Problems and tasks:
1) Please print the passage of The Island Club interview that opens with the words containing "Atwood Magazine: I" and closes with "which we’ve done.", copying it word for word.
2) Continue the interview with The Island Club from its final sentence.

Sounds That Make You Feel Something: An Interview with The Island Club

The Island Club
The Island Club

The UK has been the birthplace of some of the most forward-thinking, game-changing, and important bands and musicians for years. One can’t pinpoint exactly what makes it such fertile ground for music, but UK musicians never fail to impress.

BIMM, a music school consortium of six independent colleges (including one located in Brighton), can be considered one of the many nests for British musicians. Its recent graduates include Grammy-nominated James Bay, George Ezra, Tom Odell, and The Kooks. Enter The Island Club. Composed of Michael, David, Sam, Julien, and Barney, four of whom just graduated from BIMM, the band has already shown promise and received critical acclaim, despite having only released three songs. Their most recent single, “Let Go,” has hit over one million listens on Spotify – and it was released only three months ago. The Island Club’s music is a mix of psychedelia, pop, dance, hints at various other genres, and grabs you from your first listen.

Atwood Magazine had the chance to chat with the five boys a few weeks ago, and discussing their musical influences, having undefinable music, being categorized as a boy band, and what’s next for them.

The Island Club
Brighton five-piece The Island Club

A CONVERSATION WITH THE ISLAND CLUB

Atwood Magazine: I know four of you went to BIMM, what was that experience like?

Michael: It was cool. It’s a platform for us to meet one another and come together. At first we just started jamming out in dingy university bed sets and that evolved. BIMM was a platform for us to meet. But  the work you put in outside of BIMM is definitely the most important part of it, working really hard, which we’ve done.

Your band name changed from Vacant Age to The Island Club - what drove that change? Did your sound change alongside with it?

Sam: Vacant Age was really an entirely different thing and a completely different line up. I think the idea of the band was entirely different, and I think also we had come to the conclusion that Vacant Age was probably one of the worst band names anyone has ever heard. There’s a place in Bath called The Lonely Island Club, and I saw it when I was with a friend and he was like “The Island Club would be quite a cool band name,” so I literally knicked my friend’s idea into ours. But I think the lineup change and the sound is hugely different to what it was, particularly with the new stuff we’re doing, it’s a much better fit. And there’s a more cohesive idea behind what we were doing and where we were trying to go with it, we thought it was a good representation of at least where we were at that moment in time.

Supplied data:
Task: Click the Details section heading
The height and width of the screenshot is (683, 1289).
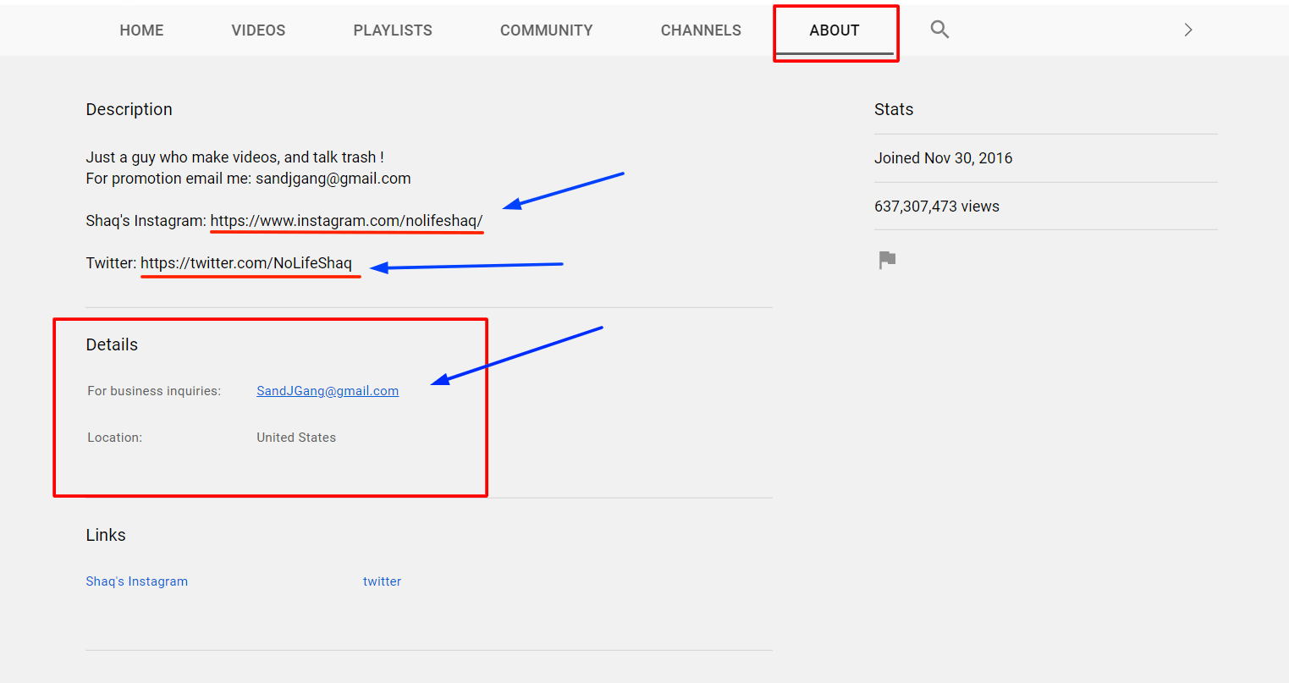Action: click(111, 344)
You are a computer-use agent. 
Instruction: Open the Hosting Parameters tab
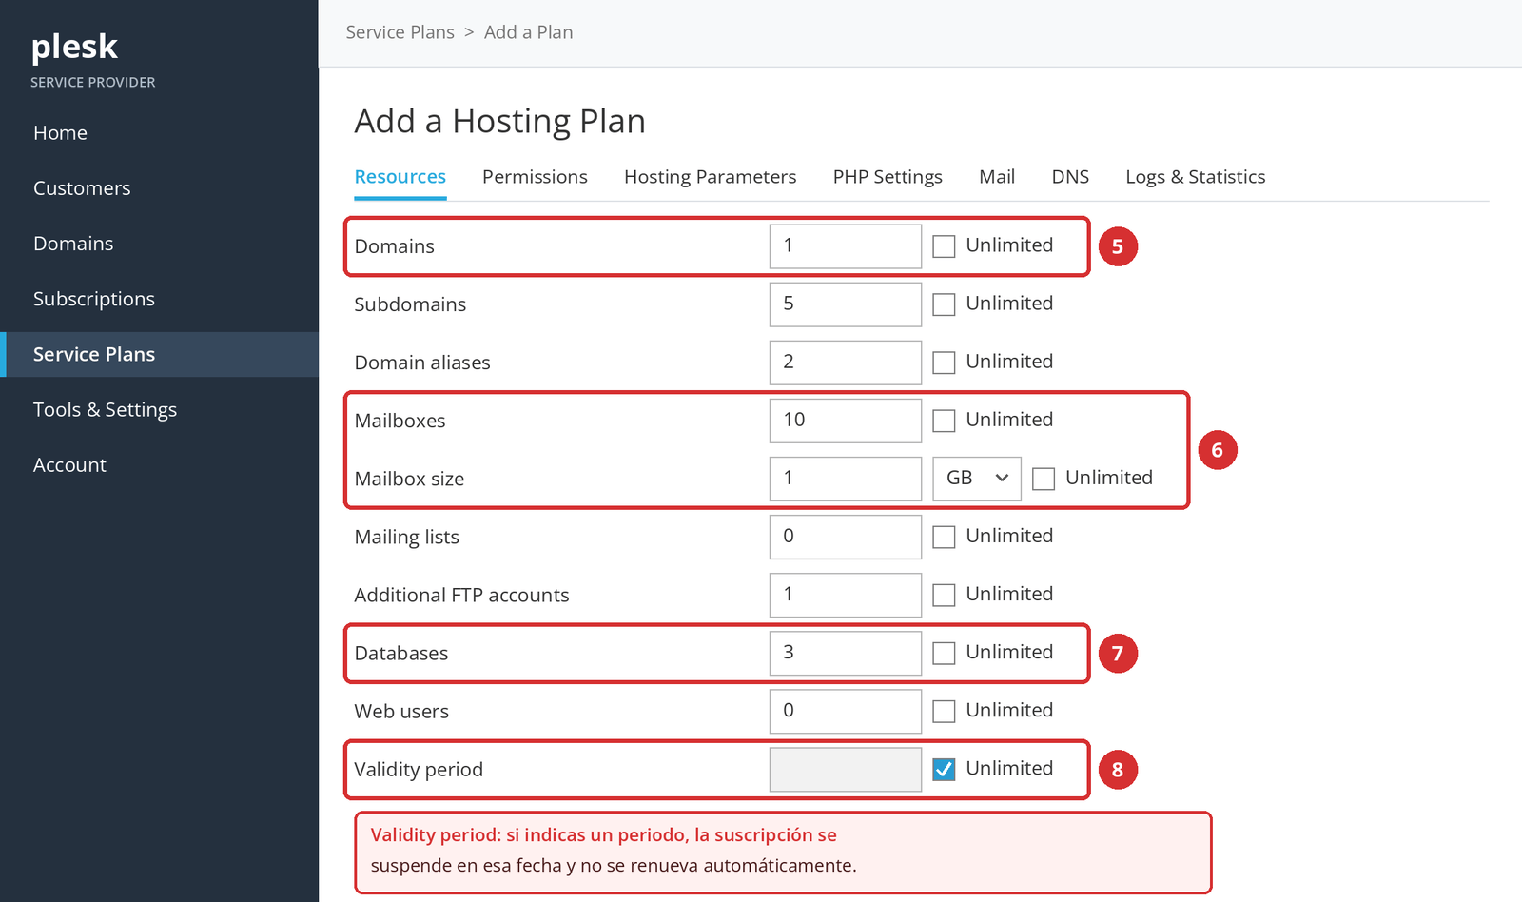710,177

Answers in order:
1)
Atwood Magazine: I know four of you went to BIMM, what was that experience like?

Michael: It was cool. It’s a platform for us to meet one another and come together. At first we just started jamming out in dingy university bed sets and that evolved. BIMM was a platform for us to meet. But  the work you put in outside of BIMM is definitely the most important part of it, working really hard, which we’ve done.

2)
England has been the birthplace of many music legends and today continues to be a place where you can find amazing music. Are there any British artists you admire, both old and new?

David: Yeah, loads, past and current that we look up to. We are really excited to be part of the music industry and scene in the UK. At the moment there are so many bands that are really killing it like The 1975, Two Door Cinema Club, yeah, it’s pretty cool.

Julien: I like the local bands in Brighton.

Barney: I love James Blake.

I love your taste! Any other artists serve as inspiration?

Michael: Tame Impala, Grimes. Grimes is wicked.

Julien: We all have separate influences as well as individuals. We all like the stuff that is coming out of Australia at the moment, actually. Personally, there’s a little electronic duo called Klo that I’m really liking.

Barney: John Hopkins.

Sam: Is he American?

Barney: I don’t know. I’m not sure.

Michael: I think he’s English. We’re back to England, now. I’ve just gotten into CHVRCHES as well, so that might be coming in in the next batch of songs.

Sam: Another big British band that we really like is Peace. Especially the second album. I’m a huge, huge fan of Peace, really like what they’ve done with it. I think the really great thing about the UK is that there’s a huge variety of music, particularly in Brighton, it’s a really good pool of underground music which grows out and expands. I think we’re kind of a little bit spoiled for choice.

Being a band made up only of men can bring about the title “boy band,” which some fear and others embrace. What’s your take on this?

Michael: We are definitely, 120% a boy band [all laugh]. No, no, I don’t think so. Even though we write these pop songs, when you do that sort of music it’s quite easy for people to label that as a boy band, but we really want to keep it as band-y as possible because it is a general band setup. Do you guys – if someone came up to you and said “are you a boy band?” what would you say?

Sam: I was actually asked this the other day by my mom, she said “my friend referred to you as a boy band” and in the literal sense, yes, we are a boy band because, at least I’m pretty sure, we are all boys and we’re a band. I don’t think we’re aiming to be the next One Direction –

Michael: Speak for yourself.

Sam: How other people want to define it, if it makes sense to them.

Julien: We’re just gonna do our thing and then whatever people think that we are, that’s what we are.

Barney: Boy bands are probably a bit more polished than we are. I think we still need a bath.

We were talking about your influences, and how all of you have different influences, so what’s the songwriting process like? How do all of you balance what you want to work into a song?

Julien: It normally starts off with a seed of an idea from either myself or Mike, and then we’ll, as quickly as possible, get it into the rehearsal room so that everyone can sort of get their hands on it, and then we’ll mess around with it. It can be quite a long process because we want to make sure everyone likes the final product, in terms of the sound. Everyone needs to be happy.

David: After the initial idea comes into the rehearsal room, everyone comes up with their own parts for it and adapts it to how they do best, so everyone has their own say on their parts and also on the rest of the song as a whole so it comes together as a cohesive unit.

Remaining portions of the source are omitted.